La verdad es que el terrorismo internacional ha cambiado la faz de la moralidad pública, al igual que los secuestros en Italia han convertido a las familias de las víctimas en delincuentes sin quererlo. El secuestro judicial de los fondos de estas familias representa la moralidad pública, pero mientras la moraldiad pública no sea capaz de imponerse, las víctimas, tanto de los secuestros como del terrorismo, tienen que verse abocadas al delito de pagar el rescate. Que la nación del organismo de seguridad del presidente tiene que ser encubierta lo admite abiertamente, aunque con pesar, hasta el informe de la comisión Tower, pero debe someterse teóricamente a la inspección gubernamental por parte del Congreso. El tráfico de armas con Irán ha dado resultados -ha conseguido la liberación de algunas de las víctimas del terrorismo shií-, pero el sentimiento de que se trataba de un acto inmoral, con todos los aditamentos de una novela de espías, obligó a sus instigadores a buscar la justificación del interés nacional -la cuña de una presencia en el Irán pos-Jomeini- que dio un aspecto de virtud al pago del rescate.

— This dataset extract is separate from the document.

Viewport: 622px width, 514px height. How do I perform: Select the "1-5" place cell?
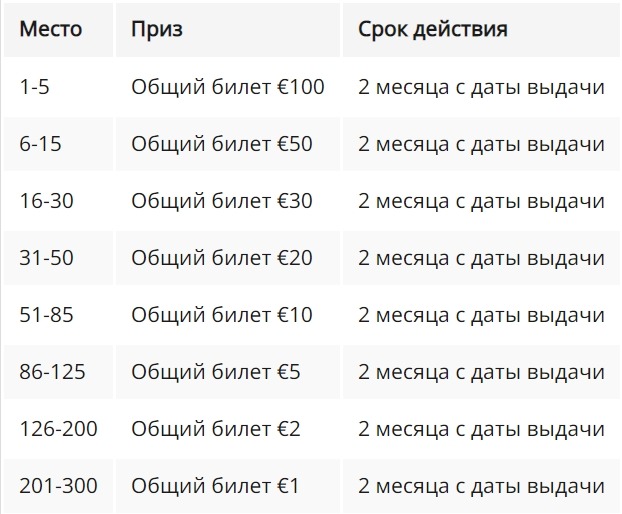(36, 87)
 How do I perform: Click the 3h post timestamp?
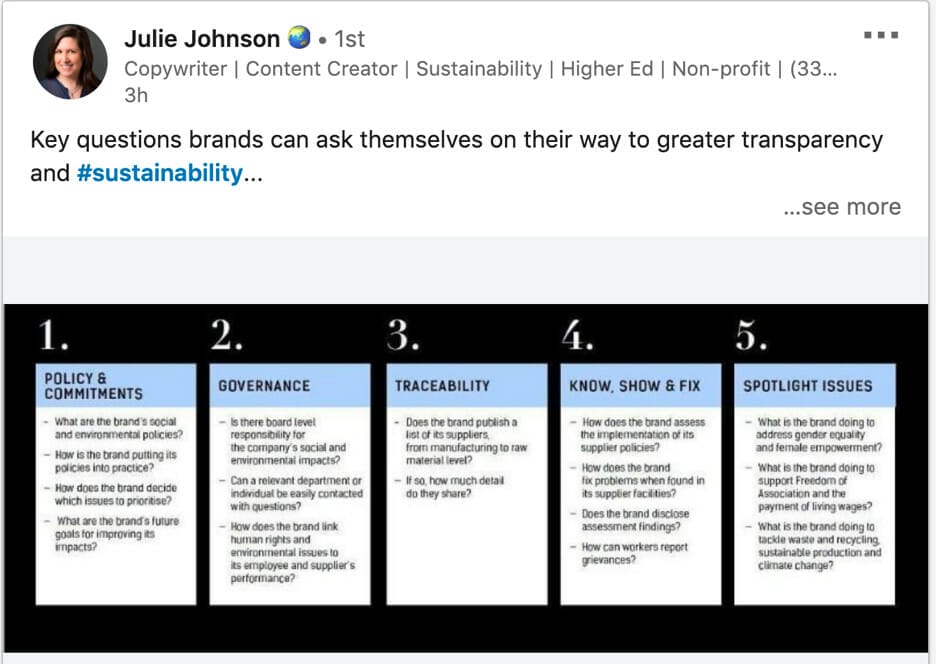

En cuanto al desvío de los beneficios de la venta de armas a la contra nicaragüense fue una conclusión irresistiblemente lógica de un proceso con una mezcla de auténtica vergüenza y desafío nacional: completaba el círculo y a la vez blanqueaba una discutible transacción.
El presidente Reagan sale malparado de su conferencia de prensa, que se presenta como un apéndice a la edición especial de bolsillo del informe que ha editado The New York Times. Sale malparado de las propias respuestas del senador Tower a las preguntas de los periodistas cuando apareció el informe: "Creo que el presidente fue malamente aconsejado y ayudado. Creo que no se dio cuenta de muchas de las cos as que pasaban y de la manera en que se estructuró la operación y quienes participaron en ella. Está muy claro que no entendió todo aquello". El senador Muskie fue más breve: "la política fue una mala política, y fue una política del presidente". La aversión que ha provocado Reagan no se ha debido a su villanía, sino a su incompetencia. Lo más cerca que estuvo de la inmoralidad fue cuando permitió que desde las oficinas del Consejo de Seguridad Nacional se dirigiera una red de ayuda privada a la contra, en aparente desobediencia a la prohibición por parte del Congreso. Pero su auténtico delito fue incumplir sus funciones ejecutivas, ignorar las acciones de sus criaturas e incurrir en las contradicciones que conllevaron sus esfuerzos por justificar esas acciones. Eso, en el arte de lo posible, puede ser más condenable que el maquiavelismo franco y directo. La moralidad en política es del éxito o del fracaso.